The music is high quality in terms of its composition and engineering, but it also excels in its diverse instrumentation. Fretless banjo, guitar, percussion, keyboards, field recordings, and samples are aligned and in perfect symmetry with its electronic instrumentation. Add to this an excellent cast of contributors, such as Matana Roberts, Jason Ajemian (Helado Negro, Jaimie Branch), Jim White (Xylouris White, The Dirty Three) and Sophie Trudeau (Godspeed You! Black Emperor) and The Proposal is a very strong soundtrack. The ambient opening is as light as they come, but a deafening, booming bombast of percussion is just a track away, and it develops into a deep flirtation with jazz.

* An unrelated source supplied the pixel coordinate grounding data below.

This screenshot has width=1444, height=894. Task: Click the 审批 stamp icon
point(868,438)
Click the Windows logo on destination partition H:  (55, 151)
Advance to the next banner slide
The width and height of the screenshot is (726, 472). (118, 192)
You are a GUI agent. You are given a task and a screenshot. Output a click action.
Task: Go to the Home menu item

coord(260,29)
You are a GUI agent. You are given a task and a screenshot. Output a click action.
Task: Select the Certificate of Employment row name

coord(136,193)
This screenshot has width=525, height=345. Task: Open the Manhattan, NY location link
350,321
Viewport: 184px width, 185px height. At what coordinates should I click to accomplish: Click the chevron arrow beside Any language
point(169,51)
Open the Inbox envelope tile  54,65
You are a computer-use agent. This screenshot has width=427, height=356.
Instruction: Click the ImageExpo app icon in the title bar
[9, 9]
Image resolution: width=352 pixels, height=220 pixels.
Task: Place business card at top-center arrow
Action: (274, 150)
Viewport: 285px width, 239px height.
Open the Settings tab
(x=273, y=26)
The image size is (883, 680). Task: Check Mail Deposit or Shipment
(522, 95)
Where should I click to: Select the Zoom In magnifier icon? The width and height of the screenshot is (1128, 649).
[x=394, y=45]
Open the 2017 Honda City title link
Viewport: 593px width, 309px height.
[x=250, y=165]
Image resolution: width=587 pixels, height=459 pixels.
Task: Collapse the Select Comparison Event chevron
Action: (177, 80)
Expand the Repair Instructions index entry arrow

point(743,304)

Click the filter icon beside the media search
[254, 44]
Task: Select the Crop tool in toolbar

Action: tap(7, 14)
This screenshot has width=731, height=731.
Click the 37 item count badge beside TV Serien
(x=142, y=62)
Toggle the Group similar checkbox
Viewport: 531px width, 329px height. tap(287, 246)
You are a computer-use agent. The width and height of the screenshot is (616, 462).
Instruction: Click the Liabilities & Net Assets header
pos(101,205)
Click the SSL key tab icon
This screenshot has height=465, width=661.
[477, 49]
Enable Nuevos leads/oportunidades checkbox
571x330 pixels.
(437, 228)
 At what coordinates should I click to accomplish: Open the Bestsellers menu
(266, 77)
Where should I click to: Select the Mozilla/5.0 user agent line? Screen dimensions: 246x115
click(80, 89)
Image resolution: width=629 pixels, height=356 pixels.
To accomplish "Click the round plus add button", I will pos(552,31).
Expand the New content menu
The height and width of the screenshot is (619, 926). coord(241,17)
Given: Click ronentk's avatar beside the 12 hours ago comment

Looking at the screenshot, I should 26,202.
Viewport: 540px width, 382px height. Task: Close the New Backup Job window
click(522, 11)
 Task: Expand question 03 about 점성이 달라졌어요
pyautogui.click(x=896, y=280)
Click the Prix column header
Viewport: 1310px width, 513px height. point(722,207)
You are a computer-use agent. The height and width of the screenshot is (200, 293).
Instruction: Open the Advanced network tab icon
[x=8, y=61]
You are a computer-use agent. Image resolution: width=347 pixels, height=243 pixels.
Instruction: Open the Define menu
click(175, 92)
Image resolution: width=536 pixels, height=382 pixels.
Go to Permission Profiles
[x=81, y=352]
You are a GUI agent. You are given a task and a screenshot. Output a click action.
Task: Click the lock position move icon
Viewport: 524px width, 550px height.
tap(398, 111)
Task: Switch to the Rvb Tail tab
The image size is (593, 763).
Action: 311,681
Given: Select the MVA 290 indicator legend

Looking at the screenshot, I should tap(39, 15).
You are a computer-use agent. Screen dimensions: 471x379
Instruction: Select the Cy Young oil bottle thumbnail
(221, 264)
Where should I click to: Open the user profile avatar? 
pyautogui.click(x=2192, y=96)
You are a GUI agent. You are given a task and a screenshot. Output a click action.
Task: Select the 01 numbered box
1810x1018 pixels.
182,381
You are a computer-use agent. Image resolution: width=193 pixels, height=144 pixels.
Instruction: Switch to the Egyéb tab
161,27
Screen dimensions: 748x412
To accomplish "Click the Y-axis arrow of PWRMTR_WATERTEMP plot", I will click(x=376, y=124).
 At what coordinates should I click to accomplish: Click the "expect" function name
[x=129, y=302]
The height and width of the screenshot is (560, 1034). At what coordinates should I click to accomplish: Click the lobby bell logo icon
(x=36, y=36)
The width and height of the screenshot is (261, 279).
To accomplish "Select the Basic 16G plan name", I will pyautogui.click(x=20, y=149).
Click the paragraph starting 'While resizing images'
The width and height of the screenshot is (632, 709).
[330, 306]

The electronic sonar blips of ‘Manufacture’ provide stability as more electronics come and go, shifting and swaying in ultra-bright, strobing patterns and displaying all of a rainbow’s colours. At this point (just three tracks in), the music has already proven itself a genre-less and diverse expanse, capable of chameleon-colours and effervescent lighting. Barragán used colour in interesting and irregular ways, accentuating the beauty of the natural environment; he believed that his buildings were places of serenity, places to evoke emotions and sensations, and amplify inner experiences, fantasies, and nostalgia.

The music’s diversity may represent the differing episodes in Barragán’s life, but it also reflects his architecture, which explains the bloom and the flamboyance of its musical colours. Experience shines through, as The Proposal is capable of switching it up, going between introverted and subdued ambient, intricate classical guitar, and striking electronics. The entire record is a balance between these more introspective, quieter elements and more outgoing, excited moments, but both extremes are passionate flare-ups of expression. When combined together, living under one soundtrack, they add so much more to its music and its vitality. Like his architecture, The Proposal overflows with life.